ESTRO 2023 - Abstract Book
S231
Saturday 13 May
ESTRO 2023
Mini-Oral: Gynaecology, urology & physics
MO-0296 Adaptive brachytherapy for cervical cancer in combined 1.5T MR/HDR suite: Impact of repeated imaging K. van Vliet-van den Ende 1 , R.I. Schokker 1 , A.A. De Leeuw 1 , M.A. Moerland 1 , P.S. Kroon 1 , P.G. Hoogendoorn-Mulder 1 , J.M. Roesink 1 , R. Davila Fajardo 1 , F. Van der Leij 1 , I.M. Jurgenliemk-Schulz 1 1 UMC Utrecht, Radiotherapy, Utrecht, The Netherlands Purpose or Objective At our department we have a dedicated 1.5 Tesla MRI/HDR brachytherapy suite, which provides the possibility of repeated MRI scanning before, during and after applicator insertion and before and/or after irradiation for advanced cervical cancer patients. This provides insight into intrafraction movement and deformation of organs adjacent to the treatment target and the applicator and allows for interventions when indicated. We analysed this adaptive workflow, and the dosimetric effect of the interventions for the organs at risk (OAR) in order to get a better estimation of the actually delivered dose. Materials and Methods Seventy patients with locally advanced cervical cancer FIGO2009 stages 1B-IVA, treated from June 2016 till August 2020, were retrospectively analysed. Standard schedule consisted of 2 applicator insertions and delivery of 3 or 4 HDR fractions. Repeated MR imaging was performed before and/or after application and before and/or after each HDR fraction (see Figure 1). Various adaptations were possible, such as replacement of the applicator, adaptation of needle depth, changing the bladder filling to lower the bowel dose or degassing the rectum. All adaptations were noted and all OAR’s were re-contoured on the repeated MRI scans. The dose differences between total prescribed and total delivered dose for bladder, rectum, sigmoid and bowel were calculated. For the rectum we analysed the dose effect of the adaptation by contouring the rectum before and after repeated degassing.
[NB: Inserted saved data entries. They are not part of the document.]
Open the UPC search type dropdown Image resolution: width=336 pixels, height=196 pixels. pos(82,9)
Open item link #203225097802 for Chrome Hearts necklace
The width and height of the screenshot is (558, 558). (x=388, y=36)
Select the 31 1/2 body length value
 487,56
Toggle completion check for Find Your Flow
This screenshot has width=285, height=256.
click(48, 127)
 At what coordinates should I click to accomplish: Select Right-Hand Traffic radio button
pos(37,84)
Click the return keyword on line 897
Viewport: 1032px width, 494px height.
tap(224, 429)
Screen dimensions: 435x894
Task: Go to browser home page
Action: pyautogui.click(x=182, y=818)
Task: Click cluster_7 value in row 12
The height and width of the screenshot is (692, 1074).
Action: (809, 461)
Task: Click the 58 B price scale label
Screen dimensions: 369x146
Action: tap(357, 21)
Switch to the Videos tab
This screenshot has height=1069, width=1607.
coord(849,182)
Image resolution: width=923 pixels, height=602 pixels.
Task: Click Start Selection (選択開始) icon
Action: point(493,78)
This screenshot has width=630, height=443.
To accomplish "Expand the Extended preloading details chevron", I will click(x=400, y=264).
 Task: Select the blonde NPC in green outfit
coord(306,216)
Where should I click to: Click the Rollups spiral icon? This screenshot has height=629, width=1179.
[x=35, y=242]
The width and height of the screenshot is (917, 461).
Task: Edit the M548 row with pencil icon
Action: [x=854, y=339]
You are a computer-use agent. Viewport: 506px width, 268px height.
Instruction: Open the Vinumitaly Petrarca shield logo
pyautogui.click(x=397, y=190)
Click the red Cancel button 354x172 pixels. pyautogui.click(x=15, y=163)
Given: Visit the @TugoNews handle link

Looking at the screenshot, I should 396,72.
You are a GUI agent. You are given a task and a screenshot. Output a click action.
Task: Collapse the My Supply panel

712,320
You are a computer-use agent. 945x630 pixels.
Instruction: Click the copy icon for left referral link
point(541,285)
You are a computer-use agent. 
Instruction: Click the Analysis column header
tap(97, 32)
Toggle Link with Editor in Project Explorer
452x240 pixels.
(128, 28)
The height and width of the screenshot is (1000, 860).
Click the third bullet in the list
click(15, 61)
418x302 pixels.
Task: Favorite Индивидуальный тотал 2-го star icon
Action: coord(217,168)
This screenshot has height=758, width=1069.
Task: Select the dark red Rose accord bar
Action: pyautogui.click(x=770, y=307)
Results In 142 applicator insertions, 92 MRshort, 142 MRplan, 272 MRpreRad and 15 MRpostRad scans were made and analysed. Replacement of the applicator was performed 3 times. Adaptations of needle position based on MRI information was done in 30% of the 79 times needles were inserted. Bladder filling was changed 60 times (42%) before the final MRplan and 14 times (5%) before irradiation. Repeated rectal degassing was done 53 times (19%). After repeated degassing the mean dose difference per fraction for rectum was -1.2 range (-2.9,5) Gy EQD2. Dose differences between total prescribed and total delivered dose for bladder, rectum, sigmoid and bowel were -0.6 (range -10.4,9.6) Gy EQD2, 0.3 (range -7.1,7.0) Gy EQD2, 2.2 (range -8.3,11.1) Gy EQD2, -0.6 (range -11.2,11.5) Gy EQD2, respectively (Figure 2).